Germany ready to prosecute last living Nazis


BERLIN (JTA) — Renewed efforts to prosecute the last living Nazi war criminals will be launched in Berlin this fall.

The conviction last spring of John Demjanjuk, 91, as an accessory to murder at the Sobibor death camp in occupied Poland has paved the way for the reopening of hundreds of other cases, according to Efraim Zuroff, Jerusalem-based chief Nazi hunter for the Simon Wiesenthal Center.

Zuroff met in August with German investigator Kurt Schrimm, head of the Ludwigsburg-based Central Office of the State Justice Administrations for the Investigation of National Socialist Crimes, to discuss the possibility of speeding up the investigations. He learned that Ludwigsburg
already was committed to doing that and they agreed that the center would cooperate with German government offices in the endeavor.

"My understanding was that in the wake of the [Demjanjuk] verdict, there was enormous potential for the prosecution of individuals who had served in the four ‘pure’ death camps — Treblinka, Belzec, Sobibor and Chelmno — as well as in the Einsatzgruppen," the mobile killing squads, Zuroff told JTA. "Previously the German prosecutors only brought cases in which they could find evidence of a specific crime with a specific victim, but in the wake of the Demjanjuk conviction, that no longer had to be the case."

Given the apparent eagerness of German prosecutors to pursue the last evaders of justice, Zuroff is restarting "Operation Last Chance," a last-ditch effort to track down Nazi war criminals wherever they may be.
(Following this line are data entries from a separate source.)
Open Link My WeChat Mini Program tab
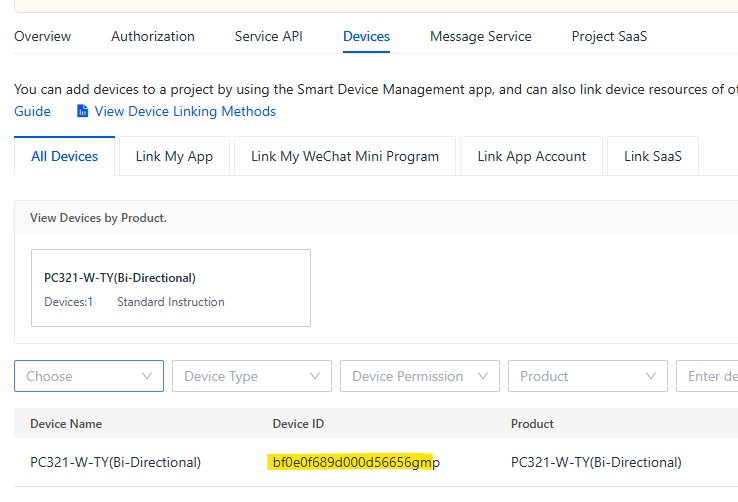Viewport: 738px width, 502px height. click(345, 156)
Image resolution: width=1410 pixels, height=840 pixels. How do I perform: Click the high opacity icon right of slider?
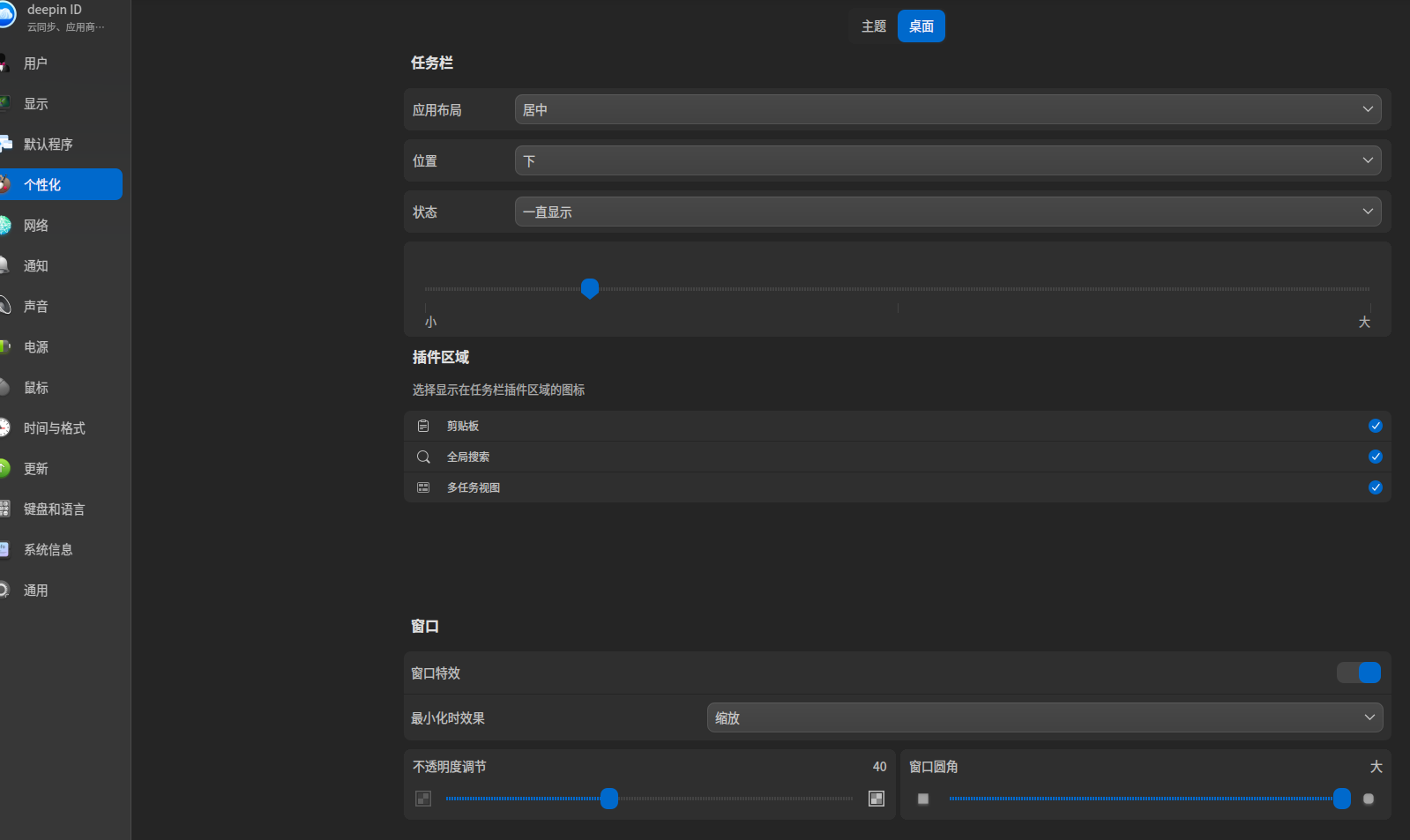(x=877, y=799)
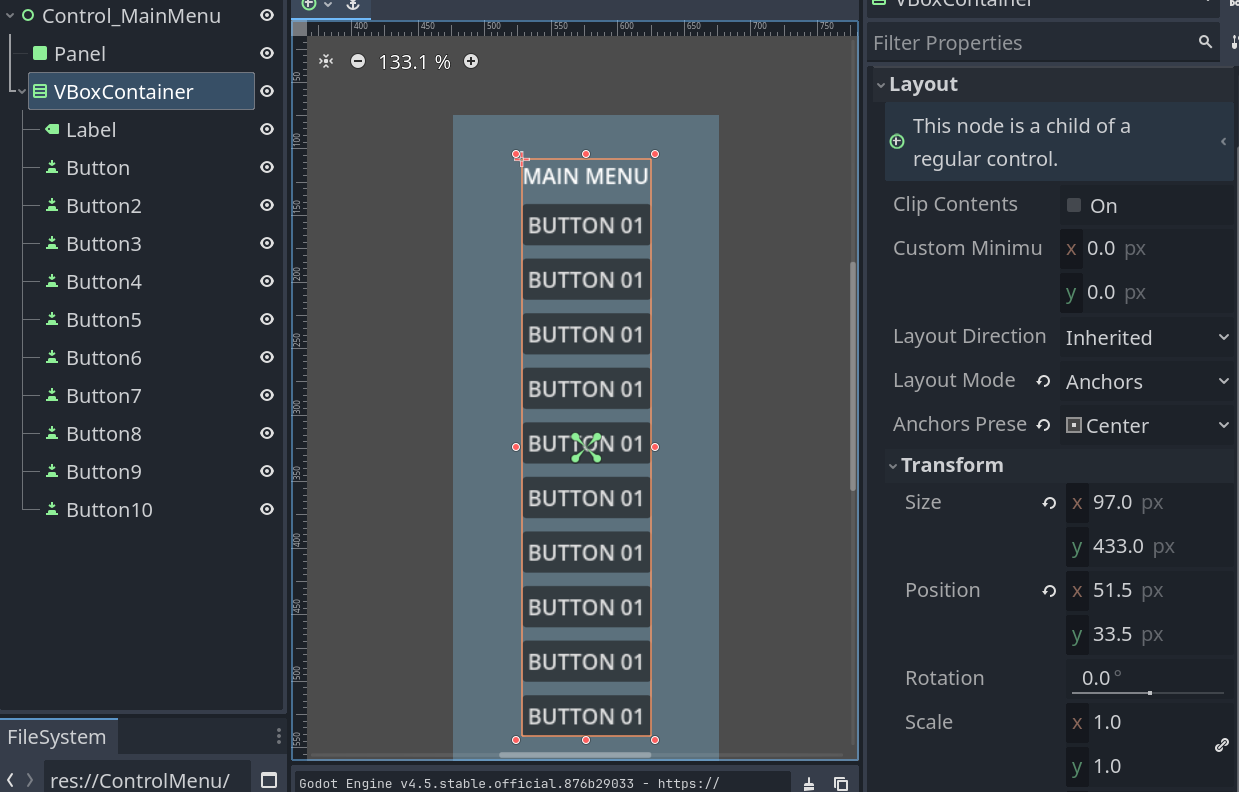Click the zoom in plus icon in viewport

click(x=471, y=61)
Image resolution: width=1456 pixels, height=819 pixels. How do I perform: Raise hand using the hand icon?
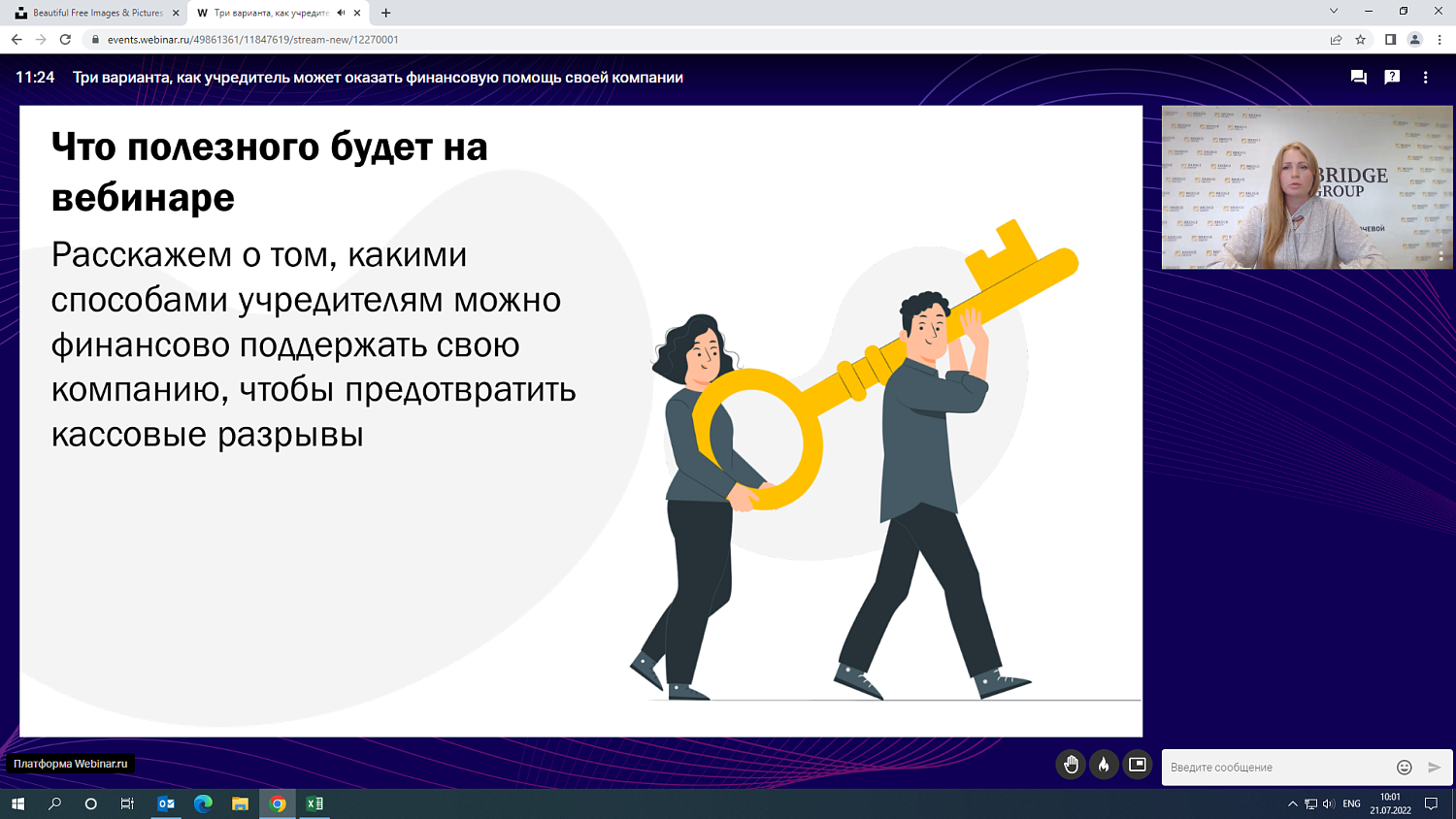pos(1071,766)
The project offers rewards for information on suspects. Zuroff told JTA that a cooperation was agreed upon in Ludwigsburg that has "paved the way for the launching of our new project in Berlin within the next two months."

Though Demjanjuk is appealing his conviction, the verdict already has "created the possibility to prosecute perhaps as many as several dozen Holocaust perpetrators who served in the most lethal Nazi installations and units, and basically spent as much as two years carrying out mass murder on practically a daily basis," Zuroff said.

"These were the persons who carried out the major bulk of the mass murder of European Jews during the Holocaust — practically half of the approximately 6 million Jewish victims."